Not Even Close


Fast food has always been one of my weaknesses. I mean because it's fast and it's food. But I'm really sick of this Jack in the Box commercial that's currently running promoting it's tacos. I don't have the actual commercial but I do have a photo of the tacos that appear in the commercial that I'm posting here. Tasty, huh?

There is not a single Jack in the Box on planet Earth where you can obtain tacos like the ones depicted. This very problem was dramatized in the movie "Falling Down." You can see a clip of it HERE. If you go to Jack in the Box and order two tacos for 99 cent, you're not going to receive two crunchy taco shells, bursting with meat and fresh green shredded lettuce with a sauce drizzled across the top.

No. You're getting soggy taco shells, a meat that has the consistency of a paste, lettuce that doesn't approach that color green and a suppose there's cheese on there somewhere. They'll be thin and shoved in a wrapper.

Do they taste good? C'mon. People don't buy Jack in the Box tacos for their taste.
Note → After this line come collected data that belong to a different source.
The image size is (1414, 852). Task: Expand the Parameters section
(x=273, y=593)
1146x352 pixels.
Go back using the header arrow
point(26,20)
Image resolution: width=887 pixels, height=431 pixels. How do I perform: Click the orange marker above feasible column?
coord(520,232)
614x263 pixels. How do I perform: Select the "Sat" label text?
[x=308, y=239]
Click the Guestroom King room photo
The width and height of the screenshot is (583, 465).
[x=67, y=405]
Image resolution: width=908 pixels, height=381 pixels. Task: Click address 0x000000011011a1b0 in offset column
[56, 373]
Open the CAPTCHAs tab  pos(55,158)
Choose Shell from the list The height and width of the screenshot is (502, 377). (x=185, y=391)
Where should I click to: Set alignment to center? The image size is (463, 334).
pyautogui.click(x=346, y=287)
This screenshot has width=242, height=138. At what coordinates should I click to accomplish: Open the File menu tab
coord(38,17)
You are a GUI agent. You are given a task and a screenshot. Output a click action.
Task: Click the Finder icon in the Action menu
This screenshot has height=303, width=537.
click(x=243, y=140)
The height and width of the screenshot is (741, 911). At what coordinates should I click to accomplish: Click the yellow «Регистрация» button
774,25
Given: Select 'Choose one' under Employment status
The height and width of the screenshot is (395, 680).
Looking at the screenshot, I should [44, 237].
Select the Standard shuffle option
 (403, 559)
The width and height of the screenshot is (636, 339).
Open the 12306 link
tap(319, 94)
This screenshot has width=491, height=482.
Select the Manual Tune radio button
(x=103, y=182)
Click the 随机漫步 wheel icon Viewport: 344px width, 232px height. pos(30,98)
They buy them because they're two for a dollar and Jack in the Crack is open around the clock. Anyone can scrounge up a dollar with the change in their pocket, ashtray or car seats. Don't get me wrong. After a night of heavy partying with the boys, you can zip by the drive thru and order a dozen of these soggy flat bad boys, take 'em home and eat them until you pass out in your own juices. It's drunken stoner food. Even Jack int he Box knows this because they used to actually run an ad showing a stoner in a van ordering thirty of them.

They do the trick. They're cheap. They're mostly edible. But don't insult us with photos like that. The reason they show us pictures like that is because they're ashamed of how they actually look.